Output range, inclusive: from the line containing "449x372 pixels." to the line containing "Given: Click the application". Restate those lines from the data below word for word and only those.

Data excerpts:
****
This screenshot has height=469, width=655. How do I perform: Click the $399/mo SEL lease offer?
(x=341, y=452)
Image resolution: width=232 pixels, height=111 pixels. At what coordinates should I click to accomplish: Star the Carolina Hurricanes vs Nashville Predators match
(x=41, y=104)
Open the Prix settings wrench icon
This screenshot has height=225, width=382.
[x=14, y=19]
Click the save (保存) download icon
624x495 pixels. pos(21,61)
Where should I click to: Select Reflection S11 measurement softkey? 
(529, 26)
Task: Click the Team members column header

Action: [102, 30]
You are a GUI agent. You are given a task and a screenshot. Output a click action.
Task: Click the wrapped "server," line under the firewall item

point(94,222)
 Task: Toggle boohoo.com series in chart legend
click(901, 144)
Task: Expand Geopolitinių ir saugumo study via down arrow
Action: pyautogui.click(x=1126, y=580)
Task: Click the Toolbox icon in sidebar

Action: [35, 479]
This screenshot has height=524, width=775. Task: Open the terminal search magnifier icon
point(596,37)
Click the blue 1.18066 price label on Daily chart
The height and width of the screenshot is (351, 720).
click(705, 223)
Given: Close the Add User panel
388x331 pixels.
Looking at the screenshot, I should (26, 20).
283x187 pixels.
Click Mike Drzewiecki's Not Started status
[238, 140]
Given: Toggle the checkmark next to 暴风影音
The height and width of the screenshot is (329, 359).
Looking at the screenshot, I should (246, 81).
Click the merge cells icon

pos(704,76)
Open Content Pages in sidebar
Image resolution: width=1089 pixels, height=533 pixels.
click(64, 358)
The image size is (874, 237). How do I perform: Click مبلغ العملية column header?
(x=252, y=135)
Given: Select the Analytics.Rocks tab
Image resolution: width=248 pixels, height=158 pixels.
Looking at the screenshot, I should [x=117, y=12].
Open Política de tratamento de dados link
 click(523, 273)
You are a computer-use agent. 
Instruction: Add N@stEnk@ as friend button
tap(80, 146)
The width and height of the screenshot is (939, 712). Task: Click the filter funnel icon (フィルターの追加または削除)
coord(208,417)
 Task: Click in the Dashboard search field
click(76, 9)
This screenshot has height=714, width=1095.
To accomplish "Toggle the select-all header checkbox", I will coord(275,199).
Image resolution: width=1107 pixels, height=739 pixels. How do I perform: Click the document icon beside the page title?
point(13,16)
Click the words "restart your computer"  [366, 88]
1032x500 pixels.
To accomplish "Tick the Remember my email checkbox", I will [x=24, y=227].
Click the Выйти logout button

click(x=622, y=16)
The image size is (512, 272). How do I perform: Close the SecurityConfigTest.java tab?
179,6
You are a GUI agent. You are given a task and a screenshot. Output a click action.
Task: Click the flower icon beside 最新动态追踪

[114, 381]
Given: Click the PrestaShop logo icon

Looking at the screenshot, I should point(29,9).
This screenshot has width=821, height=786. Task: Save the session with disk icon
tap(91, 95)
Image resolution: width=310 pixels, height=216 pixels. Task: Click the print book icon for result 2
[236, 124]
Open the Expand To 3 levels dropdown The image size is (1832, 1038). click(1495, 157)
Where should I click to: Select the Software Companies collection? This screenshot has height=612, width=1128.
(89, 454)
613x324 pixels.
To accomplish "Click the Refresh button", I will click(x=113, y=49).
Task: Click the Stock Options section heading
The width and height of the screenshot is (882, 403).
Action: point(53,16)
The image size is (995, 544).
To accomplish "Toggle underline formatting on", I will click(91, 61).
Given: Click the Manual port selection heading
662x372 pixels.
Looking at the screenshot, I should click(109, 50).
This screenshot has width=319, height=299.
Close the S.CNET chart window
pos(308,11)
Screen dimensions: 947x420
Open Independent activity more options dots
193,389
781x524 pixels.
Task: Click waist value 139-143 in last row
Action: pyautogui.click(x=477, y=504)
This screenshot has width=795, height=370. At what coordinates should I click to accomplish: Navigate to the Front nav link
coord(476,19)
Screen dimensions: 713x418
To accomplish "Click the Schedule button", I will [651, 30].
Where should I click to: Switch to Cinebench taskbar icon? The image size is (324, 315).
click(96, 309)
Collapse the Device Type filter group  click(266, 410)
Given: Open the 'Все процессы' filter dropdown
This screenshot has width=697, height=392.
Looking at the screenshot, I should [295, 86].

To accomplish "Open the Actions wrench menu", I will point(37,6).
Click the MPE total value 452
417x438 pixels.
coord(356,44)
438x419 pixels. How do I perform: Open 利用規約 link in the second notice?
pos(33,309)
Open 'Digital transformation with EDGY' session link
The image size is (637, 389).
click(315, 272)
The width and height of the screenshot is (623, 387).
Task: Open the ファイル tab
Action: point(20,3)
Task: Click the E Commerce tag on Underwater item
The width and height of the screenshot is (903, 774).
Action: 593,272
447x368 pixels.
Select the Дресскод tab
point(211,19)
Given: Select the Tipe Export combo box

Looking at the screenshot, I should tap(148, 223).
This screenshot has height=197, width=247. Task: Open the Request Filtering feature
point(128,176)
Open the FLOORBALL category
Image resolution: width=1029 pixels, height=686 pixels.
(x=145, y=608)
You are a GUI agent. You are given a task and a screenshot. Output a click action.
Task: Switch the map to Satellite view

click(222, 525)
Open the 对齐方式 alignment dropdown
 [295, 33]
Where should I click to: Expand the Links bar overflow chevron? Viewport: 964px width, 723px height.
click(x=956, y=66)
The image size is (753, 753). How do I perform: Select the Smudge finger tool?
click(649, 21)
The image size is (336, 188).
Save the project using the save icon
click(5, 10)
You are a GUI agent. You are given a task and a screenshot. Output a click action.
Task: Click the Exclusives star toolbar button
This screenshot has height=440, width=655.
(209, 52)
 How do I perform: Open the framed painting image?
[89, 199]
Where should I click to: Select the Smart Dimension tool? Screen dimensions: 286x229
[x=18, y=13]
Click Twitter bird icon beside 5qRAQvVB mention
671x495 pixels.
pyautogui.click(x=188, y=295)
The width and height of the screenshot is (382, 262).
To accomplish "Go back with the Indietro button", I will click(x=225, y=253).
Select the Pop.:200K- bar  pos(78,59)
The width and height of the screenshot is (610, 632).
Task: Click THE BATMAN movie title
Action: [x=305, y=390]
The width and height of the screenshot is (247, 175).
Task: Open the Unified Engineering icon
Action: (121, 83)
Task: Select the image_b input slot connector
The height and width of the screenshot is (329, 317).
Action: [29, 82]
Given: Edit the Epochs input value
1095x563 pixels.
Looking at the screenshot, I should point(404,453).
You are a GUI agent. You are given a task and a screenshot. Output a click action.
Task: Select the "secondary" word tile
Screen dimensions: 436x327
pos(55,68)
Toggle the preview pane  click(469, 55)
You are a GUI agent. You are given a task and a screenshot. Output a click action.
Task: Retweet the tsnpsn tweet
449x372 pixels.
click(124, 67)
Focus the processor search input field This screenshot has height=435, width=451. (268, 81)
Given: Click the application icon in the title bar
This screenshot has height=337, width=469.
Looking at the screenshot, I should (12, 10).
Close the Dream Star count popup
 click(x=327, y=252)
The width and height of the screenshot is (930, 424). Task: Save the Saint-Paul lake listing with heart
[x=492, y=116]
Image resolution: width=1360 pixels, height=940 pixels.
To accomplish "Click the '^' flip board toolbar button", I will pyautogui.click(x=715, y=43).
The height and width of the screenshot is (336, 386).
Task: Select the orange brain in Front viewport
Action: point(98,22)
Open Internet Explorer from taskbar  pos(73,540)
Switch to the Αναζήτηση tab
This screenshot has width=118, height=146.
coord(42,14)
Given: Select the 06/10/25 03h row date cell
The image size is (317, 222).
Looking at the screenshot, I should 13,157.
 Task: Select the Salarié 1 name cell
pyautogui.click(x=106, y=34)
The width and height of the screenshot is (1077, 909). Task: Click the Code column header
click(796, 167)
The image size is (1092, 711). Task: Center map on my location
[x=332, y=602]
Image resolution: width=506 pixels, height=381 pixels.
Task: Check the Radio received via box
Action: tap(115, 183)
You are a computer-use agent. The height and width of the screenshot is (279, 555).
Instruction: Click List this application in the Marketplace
****
* **Your solution**
449x372 pixels.
click(124, 67)
Focus the processor search input field This screenshot has height=435, width=451. (268, 81)
Given: Click the application icon in the title bar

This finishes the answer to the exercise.